SpaceX Reportedly Showed Investors an AI Device Prototype
SpaceX has developed a prototype for what sources describe as a "handset-like" AI device, which the company reportedly demonstrated to investors ahead of a potential public offering, according to TechCrunch. Details about the device's capabilities remain limited, but the report characterizes it as phone-adjacent in form factor. TechCrunch notes this development could be an indicator that SpaceX is exploring expansion into the consumer wireless hardware space, building on its existing Starlink satellite connectivity infrastructure. No official product announcement has been made by SpaceX at this time.
Cloudflare Sets September 15 Deadline for AI Crawler Separation
Cloudflare has announced a new policy requiring AI companies to separate the web crawlers they use for search indexing from those used for AI training and agent operations, TechCrunch reports. AI companies have until September 15 to comply with this separation requirement. According to the report, companies that fail to make this distinction risk being blocked by default across a large number of publisher sites that use Cloudflare's network. The move is framed as a mechanism to give publishers more granular control over how their content is accessed and to create a clearer path for AI companies to compensate publishers for content used in training and agent workflows.

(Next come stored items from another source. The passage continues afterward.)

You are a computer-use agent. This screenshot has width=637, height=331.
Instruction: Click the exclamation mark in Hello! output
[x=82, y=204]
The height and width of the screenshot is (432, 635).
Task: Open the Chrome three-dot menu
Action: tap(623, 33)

Venice AI Reaches Unicorn Status with $65M Series A
Venice AI has closed a $65 million Series A funding round, reaching a unicorn valuation in the process, TechCrunch reports. The company, which positions itself as a privacy-first AI platform, is already profitable according to CEO Erik Voorhees, who cited annualized run-rate revenues exceeding $70 million. Venice AI's approach centers on keeping user data private and off of shared infrastructure, a differentiator the company appears to be leveraging as enterprise and individual users grow more attentive to data handling practices in AI products.
These developments reflect continued momentum across AI-native enterprise software, hardware exploration, infrastructure monetization, and privacy-focused AI platforms. More updates will follow as these stories develop.